EXERCISES TO COMPLETE -
1. Reproduce the passage of the sewage spill text below, from "The spills occurred" up to and including "near Thrasher’s Corner.".
2. List the places the sewage spill text below says the North Creek Interceptor carries wastewater from.

EXTRACT TO READ -
== Segment start ==
The spills occurred from November 2012 through January 2013 along approximately 4,000 feet of pipeline between Mill Creek and northern Bothell. This portion of the 43 year-old line is a known pinch point in the system that cannot handle the significant quantities of surface and groundwater that enter from inward leaks during rainstorms.
The discharges may have totaled approximately 10 million gallons. The untreated wastewater flowed into a wetland in Centennial Park and to North Creek. Wastewater also backed up into two homes near Thrasher’s Corner.
“King County took responsibility by responding to each incident, and has taken steps to avoid this problem in the future,” said Kevin Fitzpatrick, Ecology’s regional water quality program manager. “Nevertheless, King County clearly understands that this spill presented environmental risks and the need for remedial action to address possible environmental harm to the wetland and receiving waters.”
The pipeline, called the North Creek Interceptor, carries wastewater from Mill Creek, Thrashers Corner, Canyon Park and Bothell, with flow primarily coming from the Alderwood Water and Wastewater District. King County provides wastewater treatment for cities and sewer districts in parts of southern Snohomish County.
“Our mission is to protect public health and the environment, and taking steps to prevent additional overflows while we complete an upgrade to this aging portion of our regional conveyance system is our highest priority,” said King County Wastewater Treatment Division Director Pam Elardo.
King County plans to accelerate an upgrade and replacement project – originally set for 2017 – to 2016. The county has taken temporary measures and is planning others to avoid overflows and prevent damage to homes if discharges occur in the meantime.
== Segment end ==
SUPPLIED INFORMATION -
== Segment start ==
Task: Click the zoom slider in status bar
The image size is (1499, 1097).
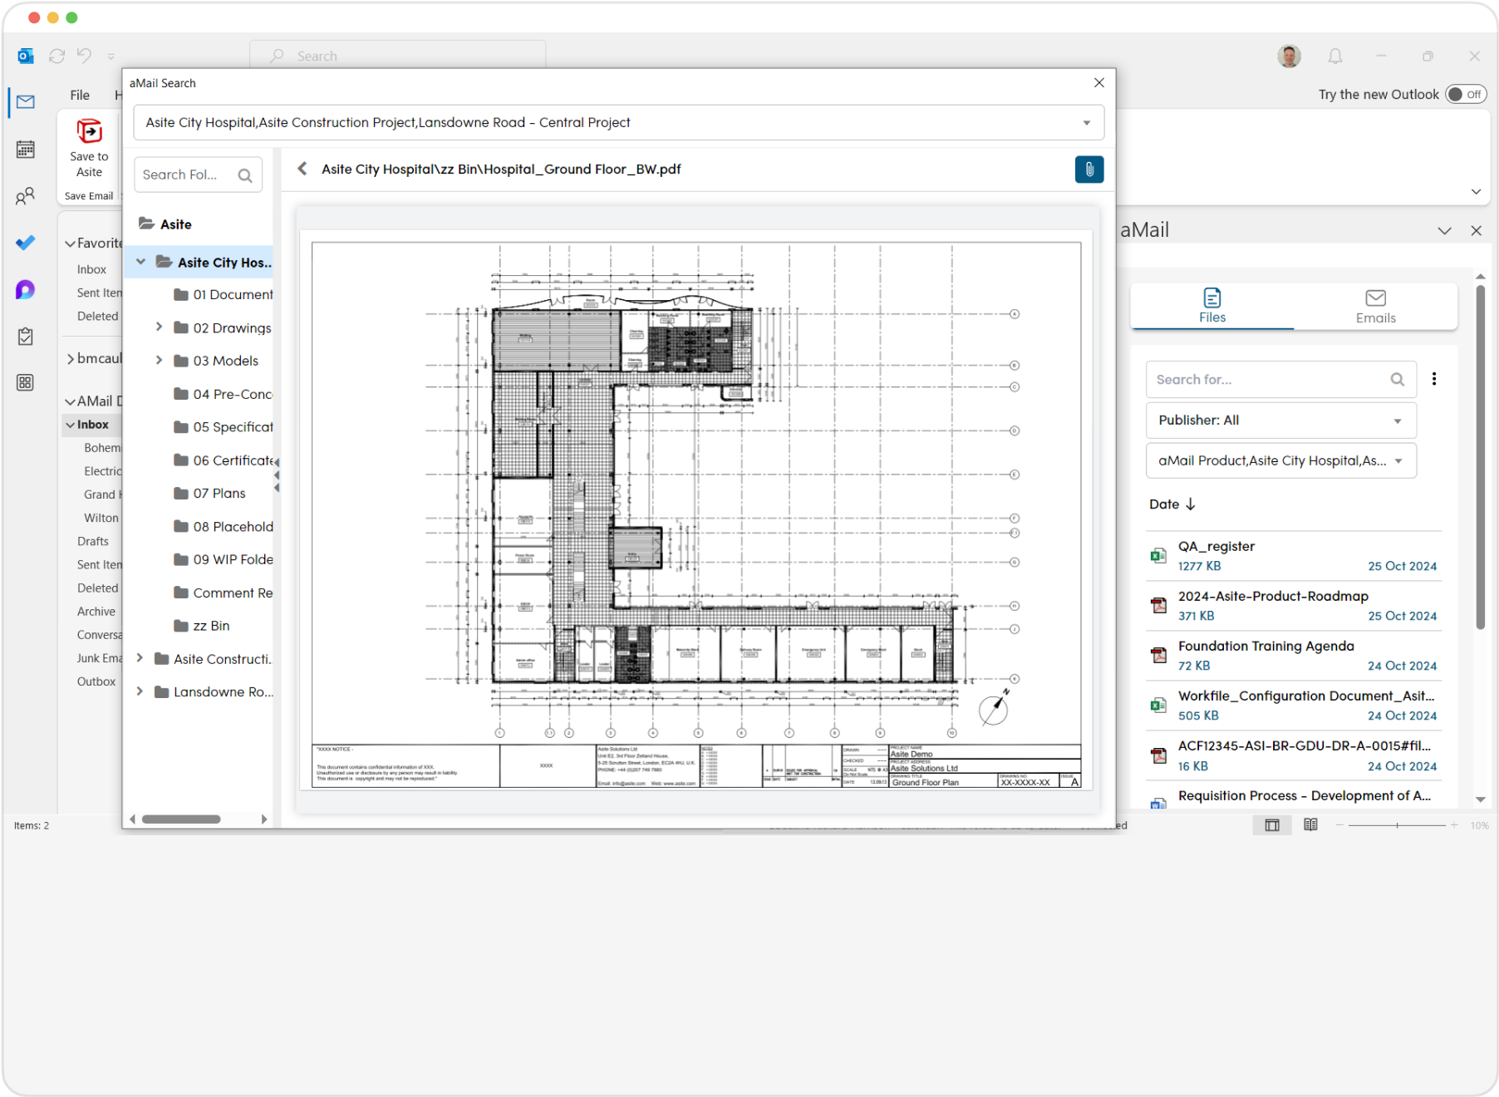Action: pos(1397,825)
== Segment end ==
== Segment start ==
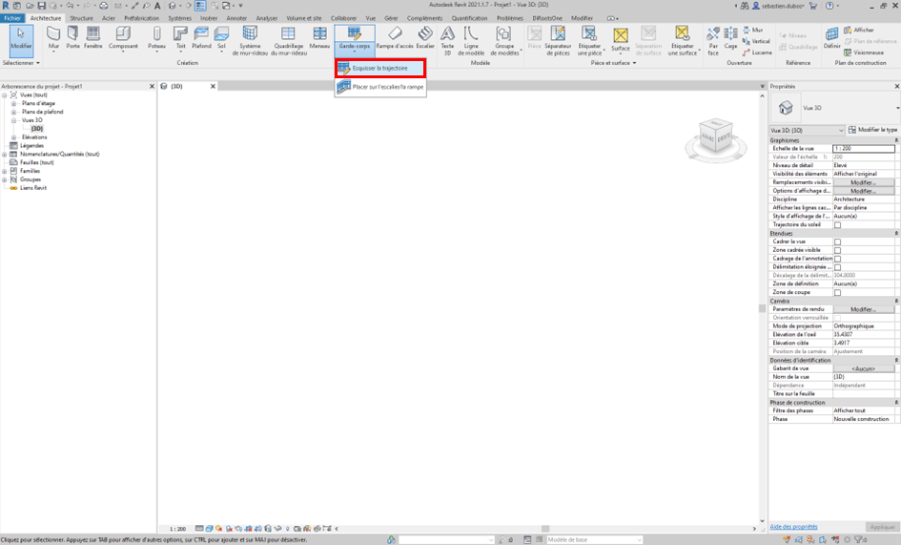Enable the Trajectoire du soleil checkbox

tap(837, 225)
== Segment end ==
RESULTS OF THE EXERCISE -
1.
The spills occurred from November 2012 through January 2013 along approximately 4,000 feet of pipeline between Mill Creek and northern Bothell. This portion of the 43 year-old line is a known pinch point in the system that cannot handle the significant quantities of surface and groundwater that enter from inward leaks during rainstorms.
The discharges may have totaled approximately 10 million gallons. The untreated wastewater flowed into a wetland in Centennial Park and to North Creek. Wastewater also backed up into two homes near Thrasher’s Corner.

2. Mill Creek, Thrashers Corner, Canyon Park, Bothell